Proving you don’t need a billion dollar budget to accomplish such a feat, the main components of their unmanned space probe was a 117 dollar digital camera and a latex balloon!
Nerds.
So, inspired by their achievement and convinced I could out-geek a team of pimple-faced nerd burgers, I set out to one up their efforts with my own remote controlled space vessel. The first step was coming up with a superior design.
As you can see my design was fully sick and kicked their ship’s design’s ass. Unfortunately the local Tandy store didn't have the parts I needed so I had to make do with a slightly scaled back model.
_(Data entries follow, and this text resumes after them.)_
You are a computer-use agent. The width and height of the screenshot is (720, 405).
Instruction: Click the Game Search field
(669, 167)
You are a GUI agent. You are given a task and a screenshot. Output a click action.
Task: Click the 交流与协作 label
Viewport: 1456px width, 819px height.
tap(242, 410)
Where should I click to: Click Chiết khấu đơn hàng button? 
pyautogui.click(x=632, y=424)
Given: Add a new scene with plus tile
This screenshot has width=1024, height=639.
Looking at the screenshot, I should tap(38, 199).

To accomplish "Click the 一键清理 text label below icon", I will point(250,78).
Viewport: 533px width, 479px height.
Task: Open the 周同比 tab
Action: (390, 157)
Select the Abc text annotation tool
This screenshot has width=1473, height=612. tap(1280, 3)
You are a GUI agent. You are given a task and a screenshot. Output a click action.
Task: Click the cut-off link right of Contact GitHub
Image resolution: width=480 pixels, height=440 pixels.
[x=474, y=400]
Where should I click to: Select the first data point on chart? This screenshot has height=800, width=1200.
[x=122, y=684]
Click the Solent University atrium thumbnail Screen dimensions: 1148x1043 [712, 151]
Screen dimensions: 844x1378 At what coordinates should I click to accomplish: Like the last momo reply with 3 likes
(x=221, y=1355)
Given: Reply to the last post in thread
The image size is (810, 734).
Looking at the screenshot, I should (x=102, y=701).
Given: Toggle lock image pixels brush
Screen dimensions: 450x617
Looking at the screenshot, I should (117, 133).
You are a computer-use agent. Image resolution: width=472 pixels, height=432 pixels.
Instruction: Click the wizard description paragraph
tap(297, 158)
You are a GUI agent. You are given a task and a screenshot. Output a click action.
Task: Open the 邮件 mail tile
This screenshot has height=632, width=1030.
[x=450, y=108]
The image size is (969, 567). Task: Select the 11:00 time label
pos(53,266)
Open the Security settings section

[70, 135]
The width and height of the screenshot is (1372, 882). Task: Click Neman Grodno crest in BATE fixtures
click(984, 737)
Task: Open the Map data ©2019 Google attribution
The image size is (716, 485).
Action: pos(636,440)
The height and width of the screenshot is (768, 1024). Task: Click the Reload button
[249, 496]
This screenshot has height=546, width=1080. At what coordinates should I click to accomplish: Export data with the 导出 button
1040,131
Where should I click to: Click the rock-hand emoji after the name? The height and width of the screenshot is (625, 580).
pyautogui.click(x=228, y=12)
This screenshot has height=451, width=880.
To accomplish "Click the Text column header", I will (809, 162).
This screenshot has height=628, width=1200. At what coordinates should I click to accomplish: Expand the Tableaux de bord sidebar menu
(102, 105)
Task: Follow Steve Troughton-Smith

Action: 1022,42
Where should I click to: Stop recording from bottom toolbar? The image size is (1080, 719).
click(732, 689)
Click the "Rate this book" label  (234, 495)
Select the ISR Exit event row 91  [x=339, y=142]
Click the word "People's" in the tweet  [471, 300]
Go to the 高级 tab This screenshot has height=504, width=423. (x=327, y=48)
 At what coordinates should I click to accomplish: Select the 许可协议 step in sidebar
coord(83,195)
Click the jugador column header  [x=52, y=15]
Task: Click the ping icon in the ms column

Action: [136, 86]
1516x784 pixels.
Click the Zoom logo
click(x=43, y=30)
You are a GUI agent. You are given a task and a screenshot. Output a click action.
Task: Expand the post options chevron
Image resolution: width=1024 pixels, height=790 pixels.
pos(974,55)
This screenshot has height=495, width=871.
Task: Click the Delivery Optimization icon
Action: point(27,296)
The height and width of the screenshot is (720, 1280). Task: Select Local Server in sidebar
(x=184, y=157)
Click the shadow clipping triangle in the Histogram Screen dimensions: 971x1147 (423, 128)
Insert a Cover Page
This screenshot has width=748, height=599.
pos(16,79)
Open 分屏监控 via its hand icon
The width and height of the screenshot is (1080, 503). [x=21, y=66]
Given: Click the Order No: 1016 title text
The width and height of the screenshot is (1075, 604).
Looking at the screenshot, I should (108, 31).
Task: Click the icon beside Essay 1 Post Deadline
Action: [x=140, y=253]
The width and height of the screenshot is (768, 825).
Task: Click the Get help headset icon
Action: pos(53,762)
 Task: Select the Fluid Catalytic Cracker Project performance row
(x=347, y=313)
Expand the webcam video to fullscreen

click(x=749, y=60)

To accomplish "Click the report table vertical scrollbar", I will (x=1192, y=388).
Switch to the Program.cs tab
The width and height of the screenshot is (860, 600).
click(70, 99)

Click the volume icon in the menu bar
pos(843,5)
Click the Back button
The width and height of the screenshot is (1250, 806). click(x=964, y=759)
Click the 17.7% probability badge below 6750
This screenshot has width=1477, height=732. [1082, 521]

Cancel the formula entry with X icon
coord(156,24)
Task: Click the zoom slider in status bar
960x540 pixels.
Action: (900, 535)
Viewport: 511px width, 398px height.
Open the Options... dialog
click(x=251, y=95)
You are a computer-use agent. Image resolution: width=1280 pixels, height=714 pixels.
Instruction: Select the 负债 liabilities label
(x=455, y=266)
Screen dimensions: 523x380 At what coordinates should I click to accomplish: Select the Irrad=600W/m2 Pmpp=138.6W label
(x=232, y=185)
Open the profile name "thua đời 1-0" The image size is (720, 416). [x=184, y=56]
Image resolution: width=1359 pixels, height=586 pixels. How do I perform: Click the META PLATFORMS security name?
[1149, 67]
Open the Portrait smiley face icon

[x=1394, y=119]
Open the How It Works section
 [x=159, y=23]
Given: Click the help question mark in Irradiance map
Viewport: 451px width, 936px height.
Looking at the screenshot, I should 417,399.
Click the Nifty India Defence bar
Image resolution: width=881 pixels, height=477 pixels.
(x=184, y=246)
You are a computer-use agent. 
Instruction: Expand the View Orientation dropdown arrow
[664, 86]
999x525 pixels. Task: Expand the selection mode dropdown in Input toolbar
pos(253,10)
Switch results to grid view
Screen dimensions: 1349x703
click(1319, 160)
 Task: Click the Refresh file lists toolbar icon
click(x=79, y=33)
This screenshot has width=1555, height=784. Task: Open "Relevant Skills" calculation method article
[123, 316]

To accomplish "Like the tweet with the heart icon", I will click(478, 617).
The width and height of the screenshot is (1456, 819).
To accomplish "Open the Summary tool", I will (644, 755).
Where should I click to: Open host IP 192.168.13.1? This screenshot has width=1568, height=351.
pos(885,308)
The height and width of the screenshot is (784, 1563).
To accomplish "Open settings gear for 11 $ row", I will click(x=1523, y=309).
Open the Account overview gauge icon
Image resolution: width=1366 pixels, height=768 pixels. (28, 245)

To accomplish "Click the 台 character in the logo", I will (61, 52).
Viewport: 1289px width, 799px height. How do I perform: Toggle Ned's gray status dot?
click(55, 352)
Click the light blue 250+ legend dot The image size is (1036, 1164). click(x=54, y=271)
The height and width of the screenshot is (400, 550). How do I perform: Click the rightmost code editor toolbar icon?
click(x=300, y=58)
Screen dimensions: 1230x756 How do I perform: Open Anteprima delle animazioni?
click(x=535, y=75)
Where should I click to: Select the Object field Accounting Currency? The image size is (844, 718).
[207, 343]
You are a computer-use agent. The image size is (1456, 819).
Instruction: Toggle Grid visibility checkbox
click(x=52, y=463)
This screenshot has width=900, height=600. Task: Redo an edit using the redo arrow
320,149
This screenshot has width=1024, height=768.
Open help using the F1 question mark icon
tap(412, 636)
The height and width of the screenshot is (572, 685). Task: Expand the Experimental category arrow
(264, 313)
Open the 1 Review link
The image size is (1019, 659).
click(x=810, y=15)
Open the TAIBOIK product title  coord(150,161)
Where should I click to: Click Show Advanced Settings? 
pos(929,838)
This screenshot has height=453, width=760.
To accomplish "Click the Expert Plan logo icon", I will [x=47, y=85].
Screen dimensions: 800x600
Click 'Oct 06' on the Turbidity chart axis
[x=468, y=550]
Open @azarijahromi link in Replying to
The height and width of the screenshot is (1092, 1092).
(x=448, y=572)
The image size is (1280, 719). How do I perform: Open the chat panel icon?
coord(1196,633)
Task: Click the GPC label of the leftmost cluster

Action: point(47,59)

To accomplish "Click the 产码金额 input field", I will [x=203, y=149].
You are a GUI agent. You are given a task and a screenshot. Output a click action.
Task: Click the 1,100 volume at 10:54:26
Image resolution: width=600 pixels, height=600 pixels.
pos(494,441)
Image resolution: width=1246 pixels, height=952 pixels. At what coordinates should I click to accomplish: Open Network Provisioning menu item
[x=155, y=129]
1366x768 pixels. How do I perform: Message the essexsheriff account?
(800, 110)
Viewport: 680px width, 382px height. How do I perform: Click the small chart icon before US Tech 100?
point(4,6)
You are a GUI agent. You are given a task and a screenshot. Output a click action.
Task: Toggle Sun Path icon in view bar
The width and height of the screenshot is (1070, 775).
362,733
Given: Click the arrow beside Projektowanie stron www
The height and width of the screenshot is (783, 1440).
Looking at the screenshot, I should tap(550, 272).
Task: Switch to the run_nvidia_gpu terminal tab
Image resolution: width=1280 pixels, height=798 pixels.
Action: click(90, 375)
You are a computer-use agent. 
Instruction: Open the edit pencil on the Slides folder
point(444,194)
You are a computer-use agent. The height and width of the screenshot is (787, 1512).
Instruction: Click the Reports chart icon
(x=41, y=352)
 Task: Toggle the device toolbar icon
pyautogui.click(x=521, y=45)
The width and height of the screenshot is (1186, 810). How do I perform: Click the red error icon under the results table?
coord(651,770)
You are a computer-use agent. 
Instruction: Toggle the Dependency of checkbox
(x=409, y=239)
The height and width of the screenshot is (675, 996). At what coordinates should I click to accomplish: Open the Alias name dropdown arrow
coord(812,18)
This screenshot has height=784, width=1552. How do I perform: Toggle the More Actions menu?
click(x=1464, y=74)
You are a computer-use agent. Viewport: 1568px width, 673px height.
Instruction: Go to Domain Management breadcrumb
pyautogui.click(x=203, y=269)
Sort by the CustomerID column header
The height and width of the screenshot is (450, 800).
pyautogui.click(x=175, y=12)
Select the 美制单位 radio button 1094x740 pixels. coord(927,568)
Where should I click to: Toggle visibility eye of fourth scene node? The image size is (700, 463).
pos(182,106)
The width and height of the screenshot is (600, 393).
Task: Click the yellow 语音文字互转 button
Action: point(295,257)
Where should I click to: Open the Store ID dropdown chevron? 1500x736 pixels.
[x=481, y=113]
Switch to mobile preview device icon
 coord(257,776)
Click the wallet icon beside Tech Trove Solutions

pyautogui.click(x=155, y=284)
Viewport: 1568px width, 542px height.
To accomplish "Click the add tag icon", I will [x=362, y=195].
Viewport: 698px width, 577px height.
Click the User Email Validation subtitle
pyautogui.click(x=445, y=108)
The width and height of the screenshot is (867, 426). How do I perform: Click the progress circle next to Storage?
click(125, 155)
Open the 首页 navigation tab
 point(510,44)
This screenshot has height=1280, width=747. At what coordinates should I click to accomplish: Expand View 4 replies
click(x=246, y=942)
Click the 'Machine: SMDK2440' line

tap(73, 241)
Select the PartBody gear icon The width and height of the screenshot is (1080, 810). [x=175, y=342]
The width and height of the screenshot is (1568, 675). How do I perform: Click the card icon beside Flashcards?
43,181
It wasn’t long assembled before all systems were go and it was ready to launch. No doubt much to NASA’s embarrassment the launch was a complete success – no part of the ship exploded or anything and in no time the vessel was well over hundreds of centimetres in the air. I tracked the probe’s flight path using a pair of binoculars. Eventually the probe’s fuel supply (helium) depleted and it re-entered the Earth’s atmosphere. I salvaged the camera and got the film developed. Check out these awesome pics!
Here’s a great shot of Toowoomba (overcast as usual).
I was really glad that I splashed out for a disposable camera with a flash on it, otherwise this photo of the dark side of the moon wouldn’t have come out:
Here’s a fantastic photo of…errr…umm?…hmmm….
Here’s a lucky shot of The Cow Nebula.
But this last shot is perhaps the most amazing and controversial. It looks like just a bunch of stars right? Wrong! If you look really hard you will notice a mysterious blurred object in the top left corner of the photo! <Cue X-Files music> Woo, woo, woo, woo, woo, woooooo.